Exactamente eso ya está ocurriendo, tal vez como en España pero de manera especular, no de la recesión a la recuperación sino de la expansión a la desaceleración. La elección argentina, por ejemplo, se ha convertido en una desesperada búsqueda del votante medio, una lucha por capturar el centro del espectro ideológico y hacerlo tan ancho como sea posible. El propio candidato oficialista ya está haciendo menos kirchnerismo con tal objetivo.

En un Brasil en crisis, el eje político converge hacia el centro, ocupado por el PMDB, el eterno equilibrador, y el PSDB, la izquierda social demócrata, ambos lejos del radicalizado y muy golpeado PT. No es descabellado que esa misma convergencia ocurra en el comportamiento electoral en un futuro cercano. En Chile, luego de los intentos fallidos de una radicalizada Nueva Mayoría, la recomposición del gabinete de Bachelet señala un movimiento hacia el centro, según indican los nuevos ministros en Hacienda e Interior, nada menos.

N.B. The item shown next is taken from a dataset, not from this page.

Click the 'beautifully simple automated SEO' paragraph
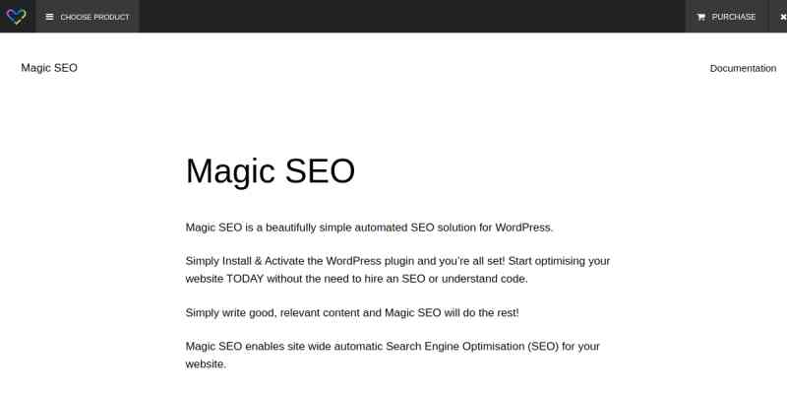Screen dimensions: 787x394 369,228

La convergencia electoral ocurrirá en la propia Venezuela. Sin fraude y con normalidad, el voto debería desplazarse hacia el centro en diciembre, en base a la promesa de moderación—aguas menos turbulentas—que contrasta con el oficialismo. La importancia del votante medio, entendido como una agregación de preferencias, se ve incluso en la apertura de Voluntad Popular a los chavistas desencantados. Es que sin los votos de la izquierda, el promedio no puede caer en el centro.

En definitiva, el centro es moderación. Lo es cuando la economía se expande, con lo cual no acelera el gasto fiscal, pero también lo es cuando el producto se contrae y su ajuste es gradual, con menos trauma. En sociedades expuestas a ciclos económicos cambiantes y shocks exógenos, que por definición no controlan, la convergencia hacia el centro termina siendo, además, un modelo de desarrollo y de política macroeconómica. Y ese es otro de sus atractivos electorales.

Héctor E. Schamis, profesor en el Centro de Estudios Latinoamericanos y en el programa “Democracy & Governance” de la Universidad de Georgetown.